A Yank In Hooligan Land


Bill Buford, a transplanted American, wrote a book twenty years ago about his fascination with the British football hooligans who had become infamous for their violent shenanigans at national and international matches. Buford, who founded and edited the litmag Granta, wrote the book, AMONG THE THUGS, from the inside, as its title indicates.

Now Buford's account of his thuggish years has been turned into a stage play by Tom Szentgyorgyi, a Chicago-based playwright, who explains in a program note why he chose this material: "I knew the first time I read it...that I wanted to put the book on the stage. In part this was because, unlikely as it sounds, the theatre seemed a singularly appropriate place to tell its story. One of the principal questions Buford addresses is what it means to become part of a crowd. And what is the theatre audience but a seated and (usually) well behaved crowd?

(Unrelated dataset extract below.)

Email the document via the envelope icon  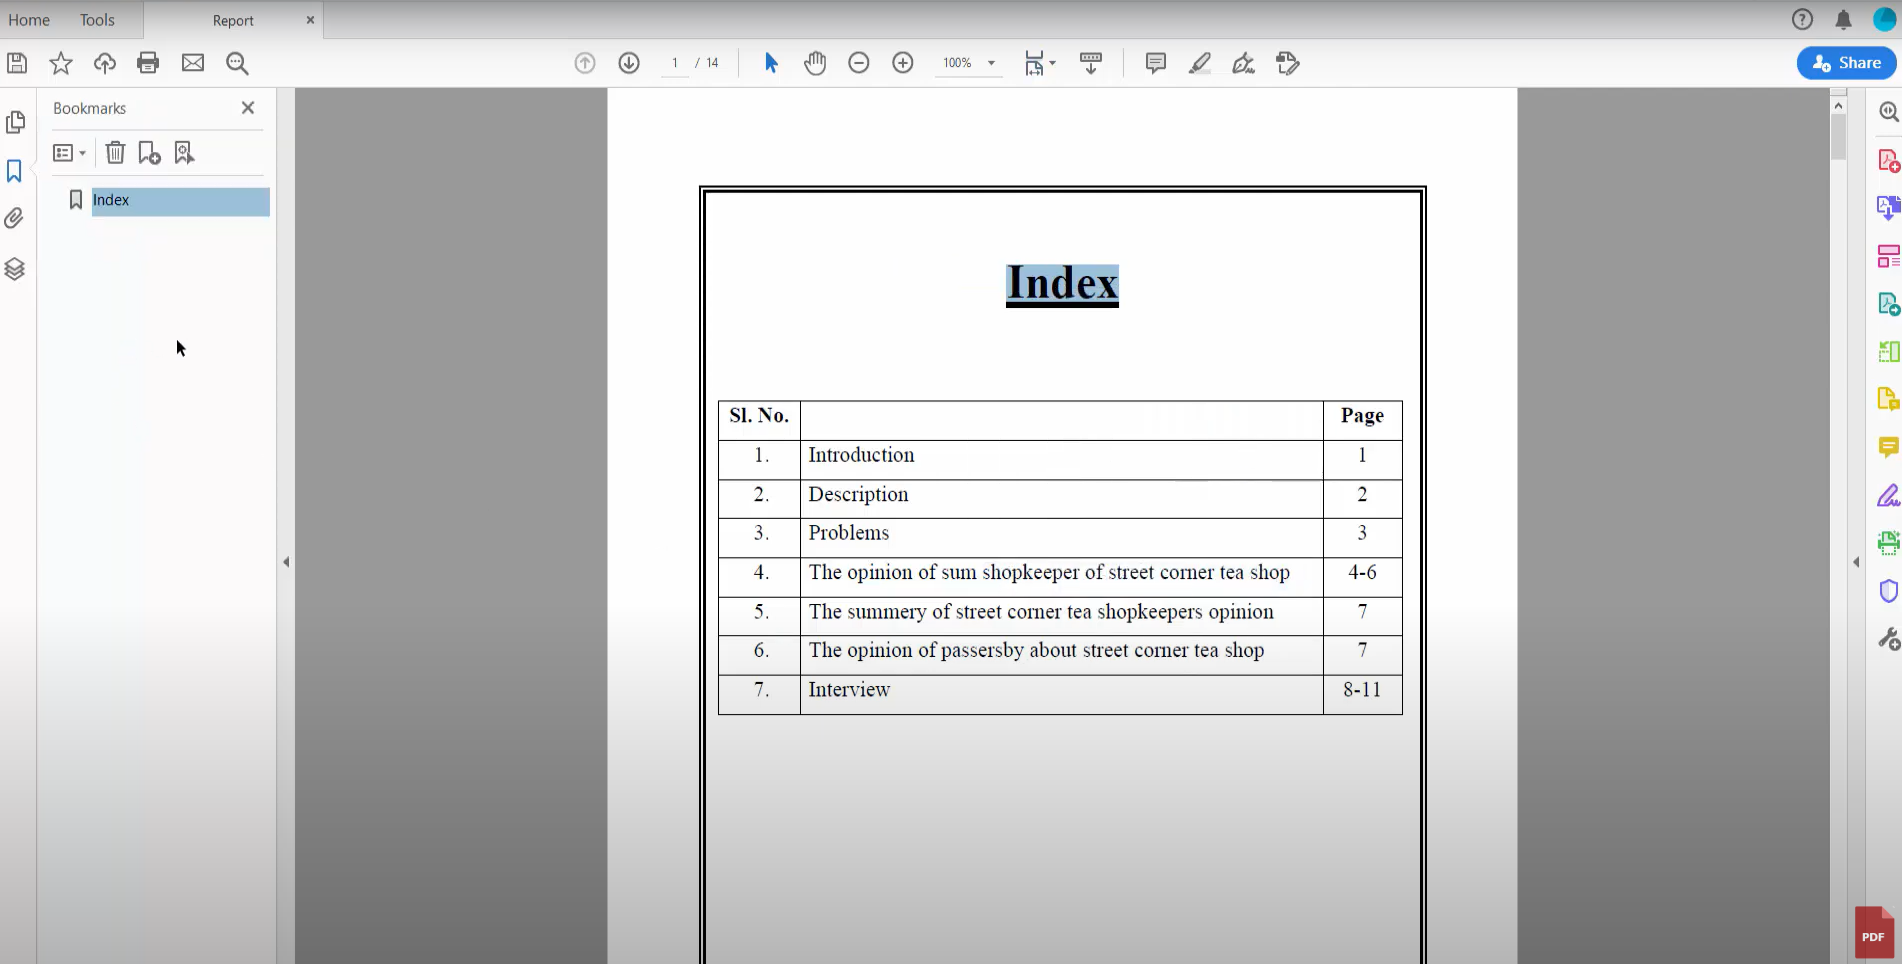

"But the main reason I was drawn to AMONG THE THUGS was because it's the story of a quest, the quest to understand. Buford looked at people who were as different from him as people could be. At considerable risk to his own well-being, he tried to understand them. It wasn't pleasant work. Buford suffered considerably before it was done. And perhaps inevitably, he was forced to confront the limits of his understanding--and its risks."

Turning a non-fiction work into a stage play is no easy task, especially with a book like AMONG THE THUGS, whose story spills across the years and involves numerous characters and settings. Szentgyorgyi and his director, Steve Pickering, solve the problem by having the Buford character (played winningly by William Dennis Hurley) speak directly to the audience. This not only gives the story focus but allows for information to be conveyed: interior thoughts and feelings, explanations of time and place, introductions of new characters.

Direct address is combined with choreographed movement and speech on the part of the rest of the cast. Since the play is largely a study in mob psychology, the other eight characters, all of them male, repeatedly meld into a single unit as they stomp their feet and shout their team slogans, punctuating just about every other line with drunken, raucous profanity and gestures.

Buford turns and joins them in their shouting, carousing and drinking, partially to prove to these yabbos that even a bespectacled, geeky American writer can be one of the boys; mostly because, against his will, he gets caught up in the heady rush of belonging to a mob, experiencing its collective power and fury.

Buford and the audience learn some surprising things from this infiltration into the world of X-treme soccer fans. They are not disaffected, down-and-out, unemployed working-class louts living on the dole and taking out their resentment of Britain's class system on those who support rival teams. On the contrary, most of these young men have jobs, money, apartments, cars, and even education. They don't resent "the system" and don't consider themselves political rebels, except for the the fringe elements, the skinheads allied with England's neo-Nazi movement.

The "average" thug is proud of England and of belonging to a multi-ethnic group ("The Firm") which sticks up for the country in international matches by fighting foreign football fans in a highly-disciplined and -planned way. It's like being in the army, Buford learns, and when its troops reach retirement age (35 or so) they quit the wars and take up respectable and peaceable suburban lives, leaving the bloody front-line battles to the next generation of willing soldiers.